Task objective:
Within the material below, find each line bearing the word "computer" and present it.

○ ○ ○ ○ ○ ○ ○

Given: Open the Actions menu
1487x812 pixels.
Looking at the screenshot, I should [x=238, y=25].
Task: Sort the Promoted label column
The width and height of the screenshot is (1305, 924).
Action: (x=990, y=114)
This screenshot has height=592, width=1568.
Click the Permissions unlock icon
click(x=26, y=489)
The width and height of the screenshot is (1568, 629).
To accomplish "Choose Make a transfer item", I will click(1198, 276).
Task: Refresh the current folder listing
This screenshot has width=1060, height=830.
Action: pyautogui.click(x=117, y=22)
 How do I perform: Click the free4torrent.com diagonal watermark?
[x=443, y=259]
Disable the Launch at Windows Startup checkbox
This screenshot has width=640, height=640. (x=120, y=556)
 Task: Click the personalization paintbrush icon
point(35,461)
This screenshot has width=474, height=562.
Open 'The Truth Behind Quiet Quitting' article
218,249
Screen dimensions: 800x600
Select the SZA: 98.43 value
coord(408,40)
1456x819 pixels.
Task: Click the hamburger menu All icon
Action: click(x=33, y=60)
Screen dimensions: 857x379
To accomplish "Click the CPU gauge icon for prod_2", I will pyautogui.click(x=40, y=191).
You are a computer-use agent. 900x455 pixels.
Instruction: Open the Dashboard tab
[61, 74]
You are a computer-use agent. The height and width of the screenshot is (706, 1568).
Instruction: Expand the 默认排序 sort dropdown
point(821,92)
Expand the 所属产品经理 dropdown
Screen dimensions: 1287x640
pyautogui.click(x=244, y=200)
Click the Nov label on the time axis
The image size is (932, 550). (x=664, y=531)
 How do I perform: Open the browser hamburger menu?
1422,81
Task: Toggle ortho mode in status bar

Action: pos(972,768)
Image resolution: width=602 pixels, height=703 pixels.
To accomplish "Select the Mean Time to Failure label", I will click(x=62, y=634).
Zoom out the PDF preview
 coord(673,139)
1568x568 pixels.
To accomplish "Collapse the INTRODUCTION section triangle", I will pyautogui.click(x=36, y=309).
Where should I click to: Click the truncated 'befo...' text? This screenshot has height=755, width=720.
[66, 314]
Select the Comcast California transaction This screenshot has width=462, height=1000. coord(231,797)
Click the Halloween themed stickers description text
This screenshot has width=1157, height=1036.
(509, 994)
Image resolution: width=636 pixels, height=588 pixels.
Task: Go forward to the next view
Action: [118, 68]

○ ○ ○ ○ ○ ○ ○

Result for this exercise:
You are a computer-use agent. 900x455 pixels.
You are a computer-use agent. The height and width of the screenshot is (706, 1568).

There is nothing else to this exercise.